The value suggested by the CV is \(t_{CV}=0.65\). Referring to the previous graph, this corresponds to a model containing only four predictors. We can now extract the coefficients.

cvlmod$index[which.min(cvlmod$cv)]
## [1] 0.6464646
my_coef_lasso<- predict(lmod,s=0.65657,type="coef",mode="fraction")$coef
my_coef_lasso_dt<- broom::tidy(my_coef_lasso)
print(my_coef_lasso_dt)
## # A tibble: 7 × 2
##   names               x
##   <chr>           <dbl>
## 1 Population  0.0000235
## 2 Income      0        
## 3 Illiteracy  0        
## 4 Murder     -0.240    
## 5 HS.Grad     0.0353   
## 6 Frost      -0.00169  
## 7 Area        0

In conclusion, Lasso and Ridge are two regularization techniques that are similar but have different objectives.
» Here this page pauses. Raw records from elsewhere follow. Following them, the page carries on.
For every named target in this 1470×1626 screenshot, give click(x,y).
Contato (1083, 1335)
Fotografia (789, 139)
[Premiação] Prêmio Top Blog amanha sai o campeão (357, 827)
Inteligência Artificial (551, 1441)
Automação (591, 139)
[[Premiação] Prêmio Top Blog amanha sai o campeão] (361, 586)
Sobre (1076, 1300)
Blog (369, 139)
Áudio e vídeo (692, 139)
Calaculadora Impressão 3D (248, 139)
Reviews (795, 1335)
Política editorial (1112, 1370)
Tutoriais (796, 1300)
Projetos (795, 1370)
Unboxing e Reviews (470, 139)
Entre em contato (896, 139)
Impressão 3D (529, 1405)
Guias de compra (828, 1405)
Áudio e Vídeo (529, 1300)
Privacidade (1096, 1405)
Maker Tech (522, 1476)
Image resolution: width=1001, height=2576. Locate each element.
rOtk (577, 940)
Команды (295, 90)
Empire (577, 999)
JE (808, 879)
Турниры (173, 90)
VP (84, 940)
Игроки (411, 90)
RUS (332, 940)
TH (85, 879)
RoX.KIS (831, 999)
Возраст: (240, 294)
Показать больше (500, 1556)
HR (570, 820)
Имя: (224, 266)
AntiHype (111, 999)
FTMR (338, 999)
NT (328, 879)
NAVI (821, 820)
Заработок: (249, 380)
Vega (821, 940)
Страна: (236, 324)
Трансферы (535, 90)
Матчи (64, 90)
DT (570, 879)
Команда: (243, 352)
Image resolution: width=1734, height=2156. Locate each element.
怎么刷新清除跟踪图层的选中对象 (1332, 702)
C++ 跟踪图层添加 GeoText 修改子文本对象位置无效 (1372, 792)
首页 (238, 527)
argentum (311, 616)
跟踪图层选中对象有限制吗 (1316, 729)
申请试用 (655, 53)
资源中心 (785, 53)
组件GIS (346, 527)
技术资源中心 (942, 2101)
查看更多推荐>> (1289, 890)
Lasso is more suitable when it is presumed that only a small subset of variables is relevant in explaining the \(Y_i\), while Ridge is more appropriate when it is assumed that all variables are relevant, but some are more relevant than others. Furthermore, Lasso is particularly useful when working with high-dimensional datasets, as it helps to select only the most important variables and reduce the risk of overfitting. On the other hand, Ridge may be more suitable when variables are strongly correlated with each other. In summary, the choice between Lasso and Ridge depends on the specific characteristics of the dataset and the research questions of the analyst.

References

  • Faraway, J. (2015). Linear Models with R Second Edition CHAPMAN & HALL/CRC Texts in Statistical Science.